Last week a father thought he’d been permanently locked out of his Apple iPad after his young son repeatedly entered an incorrect passcode.
‘Permanently’ in this context means 25.5 million minutes (or 25,536,442), equivalent to over 48 years. That’s the wait time that confronted journalist Evan Osnos last week when he looked at the iPad screen after recovering it from the youngster’s grasp.
Naturally, he turned in his hour of need to the world’s biggest tech support system, Twitter:
Uh, this looks fake but, alas, it’s our iPad today after 3-year-old tried (repeatedly) to unlock. Ideas? https://t.co/5i7ZBxx9rW—
Evan Osnos (@eosnos) April 06, 2019
But how does such a thing happen? The short answer is not easily.

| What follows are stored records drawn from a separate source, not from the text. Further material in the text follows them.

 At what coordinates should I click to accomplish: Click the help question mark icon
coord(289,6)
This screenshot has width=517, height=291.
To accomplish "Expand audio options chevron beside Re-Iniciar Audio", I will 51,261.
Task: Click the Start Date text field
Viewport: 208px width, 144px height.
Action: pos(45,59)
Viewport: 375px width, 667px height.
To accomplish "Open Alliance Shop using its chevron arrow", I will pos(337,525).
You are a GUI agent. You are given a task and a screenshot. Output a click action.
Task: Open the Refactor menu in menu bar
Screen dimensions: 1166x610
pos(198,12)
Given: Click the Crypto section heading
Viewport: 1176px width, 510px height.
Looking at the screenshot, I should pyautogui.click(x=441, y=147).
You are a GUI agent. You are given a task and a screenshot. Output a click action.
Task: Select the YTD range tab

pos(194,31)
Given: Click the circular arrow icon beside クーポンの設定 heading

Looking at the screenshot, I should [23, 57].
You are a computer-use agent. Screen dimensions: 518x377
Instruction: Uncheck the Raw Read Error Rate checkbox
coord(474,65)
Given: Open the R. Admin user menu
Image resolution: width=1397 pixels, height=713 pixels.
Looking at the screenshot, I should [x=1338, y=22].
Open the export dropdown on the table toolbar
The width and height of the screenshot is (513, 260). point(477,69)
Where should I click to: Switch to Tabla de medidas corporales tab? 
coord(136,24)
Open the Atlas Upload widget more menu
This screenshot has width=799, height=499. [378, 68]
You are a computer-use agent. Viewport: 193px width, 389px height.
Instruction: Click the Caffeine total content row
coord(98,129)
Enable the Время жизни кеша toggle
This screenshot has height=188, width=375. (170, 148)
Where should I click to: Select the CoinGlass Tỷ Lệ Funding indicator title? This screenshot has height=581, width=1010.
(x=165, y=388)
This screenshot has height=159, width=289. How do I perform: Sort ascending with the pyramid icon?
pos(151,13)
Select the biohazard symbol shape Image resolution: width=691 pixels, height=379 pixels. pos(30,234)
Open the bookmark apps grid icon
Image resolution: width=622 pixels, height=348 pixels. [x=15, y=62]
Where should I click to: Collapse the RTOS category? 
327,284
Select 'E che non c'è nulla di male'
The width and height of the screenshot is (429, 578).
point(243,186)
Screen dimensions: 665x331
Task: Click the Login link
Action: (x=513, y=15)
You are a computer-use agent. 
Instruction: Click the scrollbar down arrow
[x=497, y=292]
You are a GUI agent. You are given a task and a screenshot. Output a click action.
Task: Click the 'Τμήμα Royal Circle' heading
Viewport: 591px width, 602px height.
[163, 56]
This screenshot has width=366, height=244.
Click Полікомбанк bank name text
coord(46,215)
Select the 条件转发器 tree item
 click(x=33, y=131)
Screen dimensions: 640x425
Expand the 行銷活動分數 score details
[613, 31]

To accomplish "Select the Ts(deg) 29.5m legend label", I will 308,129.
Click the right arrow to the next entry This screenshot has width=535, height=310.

A lot of stories mention that Osnos’s son entered an incorrect passcode 10 times without mentioning how hard that is to do this in a short space of time.
It’s common knowledge that if you get the code wrong five times, the user is locked out for one minute – that could have happened in seconds.
However, entering a sixth incorrect code delays the next guess for five minutes, a seventh to 15 minutes, and so on until at the tenth attempt, the device is disabled.
Alternatively, if this option has been set by the user, at the tenth incorrect attempt it will automatically erase the device.
But the timeouts between guesses after number five mean that it should take three hours to enter those 10 incorrect guesses, which Apple reasonably assumes is beyond the patience of most toddlers.
If there’s a figure which should impress us it’s not the 48-year timeout so much as the three hours of persistence it took to get to that stage.
In fact, this is a common problem that crops up regularly on Apple support forums. In 2018, a mother in China also reportedly complained about the same 48-year wait after an identical intervention by a child.
Run a web search and you encounter variations on the same story stretching back to the days of early iPods and iPhones.
What seems to have elevated this story to media attention was that the victim was a journalist with lots of Twitter followers who’d never heard of the problem.
What to do
The good news is that the screen message about being locked out for decades is wrong – there is a way to recover the device – although the order of button presses required varies slightly depending on which version of iOS or iPhone/iPad is involved.
As Osnos tweeted:
Update on toddler-iPad-lock-out: Got it into DFU mode (don’t hold down the sleep/power button too long or you end u… twitter.com/i/web/status/1…—
Evan Osnos (@eosnos) April 09, 2019
Apple explains the procedure on its support site, which requires connecting to the user’s iTunes account to initiate a restore. This assumes users will have automatic backup to iCloud turned on – Settings > [your name] > iCloud > iCloud Backup.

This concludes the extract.